---------- Records provided ----------
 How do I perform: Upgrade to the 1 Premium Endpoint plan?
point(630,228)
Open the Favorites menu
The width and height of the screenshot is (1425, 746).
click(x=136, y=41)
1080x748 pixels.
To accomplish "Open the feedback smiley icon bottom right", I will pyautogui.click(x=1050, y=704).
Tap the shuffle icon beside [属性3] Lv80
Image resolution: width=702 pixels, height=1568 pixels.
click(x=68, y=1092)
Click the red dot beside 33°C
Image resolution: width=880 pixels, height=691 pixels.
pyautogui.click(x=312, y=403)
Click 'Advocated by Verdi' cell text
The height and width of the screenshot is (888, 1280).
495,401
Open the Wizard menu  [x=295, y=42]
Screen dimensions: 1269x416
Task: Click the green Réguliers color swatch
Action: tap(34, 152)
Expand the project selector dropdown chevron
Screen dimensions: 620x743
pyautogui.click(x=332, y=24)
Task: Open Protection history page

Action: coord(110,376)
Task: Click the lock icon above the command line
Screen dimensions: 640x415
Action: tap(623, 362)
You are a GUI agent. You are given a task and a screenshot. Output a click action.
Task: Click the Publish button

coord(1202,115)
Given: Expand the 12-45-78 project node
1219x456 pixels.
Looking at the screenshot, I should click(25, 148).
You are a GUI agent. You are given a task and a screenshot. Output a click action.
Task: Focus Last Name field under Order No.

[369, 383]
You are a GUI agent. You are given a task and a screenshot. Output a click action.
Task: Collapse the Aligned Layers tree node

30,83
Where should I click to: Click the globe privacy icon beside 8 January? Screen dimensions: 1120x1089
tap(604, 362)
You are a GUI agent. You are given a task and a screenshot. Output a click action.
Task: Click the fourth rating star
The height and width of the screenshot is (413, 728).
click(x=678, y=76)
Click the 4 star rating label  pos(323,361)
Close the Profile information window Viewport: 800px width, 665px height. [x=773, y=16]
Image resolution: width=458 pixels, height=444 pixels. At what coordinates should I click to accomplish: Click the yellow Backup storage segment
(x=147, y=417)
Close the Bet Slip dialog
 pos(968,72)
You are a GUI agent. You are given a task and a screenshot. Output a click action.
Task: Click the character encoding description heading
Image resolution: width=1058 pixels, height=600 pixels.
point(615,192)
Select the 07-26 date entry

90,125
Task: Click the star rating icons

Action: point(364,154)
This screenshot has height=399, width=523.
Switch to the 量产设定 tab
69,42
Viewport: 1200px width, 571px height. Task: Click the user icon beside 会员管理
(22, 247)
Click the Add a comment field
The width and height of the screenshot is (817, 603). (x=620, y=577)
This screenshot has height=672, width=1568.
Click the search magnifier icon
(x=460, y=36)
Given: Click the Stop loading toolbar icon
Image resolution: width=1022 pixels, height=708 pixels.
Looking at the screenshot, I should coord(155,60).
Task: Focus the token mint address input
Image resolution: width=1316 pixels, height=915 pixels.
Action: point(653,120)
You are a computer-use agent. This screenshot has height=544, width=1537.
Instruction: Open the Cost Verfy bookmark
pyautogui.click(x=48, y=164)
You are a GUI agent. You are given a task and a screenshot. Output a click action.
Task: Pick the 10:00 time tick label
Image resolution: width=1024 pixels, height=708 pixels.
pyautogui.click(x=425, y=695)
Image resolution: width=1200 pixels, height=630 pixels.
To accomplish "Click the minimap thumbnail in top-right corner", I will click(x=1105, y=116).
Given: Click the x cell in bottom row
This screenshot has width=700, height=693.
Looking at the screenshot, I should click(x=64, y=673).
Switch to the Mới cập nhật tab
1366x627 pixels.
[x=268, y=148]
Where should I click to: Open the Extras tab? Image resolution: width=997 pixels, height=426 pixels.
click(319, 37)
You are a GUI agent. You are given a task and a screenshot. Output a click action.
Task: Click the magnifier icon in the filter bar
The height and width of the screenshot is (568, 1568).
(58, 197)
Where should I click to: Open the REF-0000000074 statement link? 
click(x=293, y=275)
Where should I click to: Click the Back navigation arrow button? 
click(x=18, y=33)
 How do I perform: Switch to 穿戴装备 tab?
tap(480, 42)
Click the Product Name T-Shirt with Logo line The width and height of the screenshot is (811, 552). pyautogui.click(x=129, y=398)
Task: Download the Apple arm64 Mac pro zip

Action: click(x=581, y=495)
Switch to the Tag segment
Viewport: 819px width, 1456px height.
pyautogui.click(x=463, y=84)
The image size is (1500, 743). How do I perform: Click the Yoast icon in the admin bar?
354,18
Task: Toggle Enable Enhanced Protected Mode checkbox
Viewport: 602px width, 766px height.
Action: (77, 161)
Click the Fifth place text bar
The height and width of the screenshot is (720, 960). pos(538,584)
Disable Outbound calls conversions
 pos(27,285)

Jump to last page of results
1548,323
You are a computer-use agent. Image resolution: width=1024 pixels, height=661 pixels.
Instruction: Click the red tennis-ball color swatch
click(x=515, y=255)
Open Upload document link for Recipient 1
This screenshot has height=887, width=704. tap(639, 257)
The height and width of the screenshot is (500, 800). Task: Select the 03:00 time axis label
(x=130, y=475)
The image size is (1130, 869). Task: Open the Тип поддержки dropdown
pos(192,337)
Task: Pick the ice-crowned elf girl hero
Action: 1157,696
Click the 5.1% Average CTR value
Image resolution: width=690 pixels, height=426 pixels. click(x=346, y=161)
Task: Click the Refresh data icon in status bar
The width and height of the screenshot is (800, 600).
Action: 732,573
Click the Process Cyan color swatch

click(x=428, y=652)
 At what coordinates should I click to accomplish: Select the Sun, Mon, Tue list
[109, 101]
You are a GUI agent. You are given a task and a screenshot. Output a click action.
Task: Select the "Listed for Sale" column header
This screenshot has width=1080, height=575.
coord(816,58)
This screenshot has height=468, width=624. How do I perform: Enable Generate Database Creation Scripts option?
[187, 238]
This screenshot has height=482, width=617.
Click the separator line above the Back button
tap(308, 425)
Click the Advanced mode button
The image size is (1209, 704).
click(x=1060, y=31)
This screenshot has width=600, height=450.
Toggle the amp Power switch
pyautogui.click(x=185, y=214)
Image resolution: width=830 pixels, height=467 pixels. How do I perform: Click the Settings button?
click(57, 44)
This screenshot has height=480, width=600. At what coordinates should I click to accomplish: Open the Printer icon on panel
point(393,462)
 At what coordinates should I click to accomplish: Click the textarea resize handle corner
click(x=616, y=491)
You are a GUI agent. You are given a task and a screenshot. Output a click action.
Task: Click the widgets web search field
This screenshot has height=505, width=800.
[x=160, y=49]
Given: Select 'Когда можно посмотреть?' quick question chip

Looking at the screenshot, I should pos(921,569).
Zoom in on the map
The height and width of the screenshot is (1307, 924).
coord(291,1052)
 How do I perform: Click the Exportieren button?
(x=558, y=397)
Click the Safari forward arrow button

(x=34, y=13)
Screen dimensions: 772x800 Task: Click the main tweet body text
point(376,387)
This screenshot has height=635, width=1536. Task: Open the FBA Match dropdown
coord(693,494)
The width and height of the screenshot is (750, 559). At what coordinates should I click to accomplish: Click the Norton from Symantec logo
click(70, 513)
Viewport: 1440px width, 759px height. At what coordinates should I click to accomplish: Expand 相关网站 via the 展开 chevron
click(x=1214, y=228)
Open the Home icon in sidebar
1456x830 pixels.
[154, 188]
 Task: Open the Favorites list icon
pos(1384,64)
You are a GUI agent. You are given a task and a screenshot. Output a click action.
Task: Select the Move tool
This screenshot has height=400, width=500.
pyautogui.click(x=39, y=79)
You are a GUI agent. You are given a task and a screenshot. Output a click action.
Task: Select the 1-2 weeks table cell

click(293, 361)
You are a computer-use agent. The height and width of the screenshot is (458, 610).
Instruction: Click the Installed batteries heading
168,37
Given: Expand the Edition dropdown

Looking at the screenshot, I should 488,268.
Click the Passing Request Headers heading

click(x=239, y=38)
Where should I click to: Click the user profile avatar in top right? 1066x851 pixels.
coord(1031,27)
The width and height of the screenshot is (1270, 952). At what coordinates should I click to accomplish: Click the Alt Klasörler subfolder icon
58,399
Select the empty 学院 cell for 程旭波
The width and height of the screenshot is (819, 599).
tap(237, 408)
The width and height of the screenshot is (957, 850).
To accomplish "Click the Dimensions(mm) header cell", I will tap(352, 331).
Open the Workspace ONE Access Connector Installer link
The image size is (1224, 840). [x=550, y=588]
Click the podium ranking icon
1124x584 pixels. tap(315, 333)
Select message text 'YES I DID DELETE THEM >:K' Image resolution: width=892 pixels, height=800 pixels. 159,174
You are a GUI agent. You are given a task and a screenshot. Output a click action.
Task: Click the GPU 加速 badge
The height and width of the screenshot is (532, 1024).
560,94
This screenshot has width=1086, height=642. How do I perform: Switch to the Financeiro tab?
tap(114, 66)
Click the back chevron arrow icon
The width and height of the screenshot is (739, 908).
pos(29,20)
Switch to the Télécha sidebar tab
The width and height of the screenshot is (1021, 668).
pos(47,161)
----------
_Task instructions:_ Every line above in which the word "computer" occurs needs to be copied.

_Solution to the exercise:_
You are a computer-use agent. This screenshot has height=544, width=1537.
You are a computer-use agent. Image resolution: width=1024 pixels, height=661 pixels.
You are a computer-use agent. The height and width of the screenshot is (458, 610).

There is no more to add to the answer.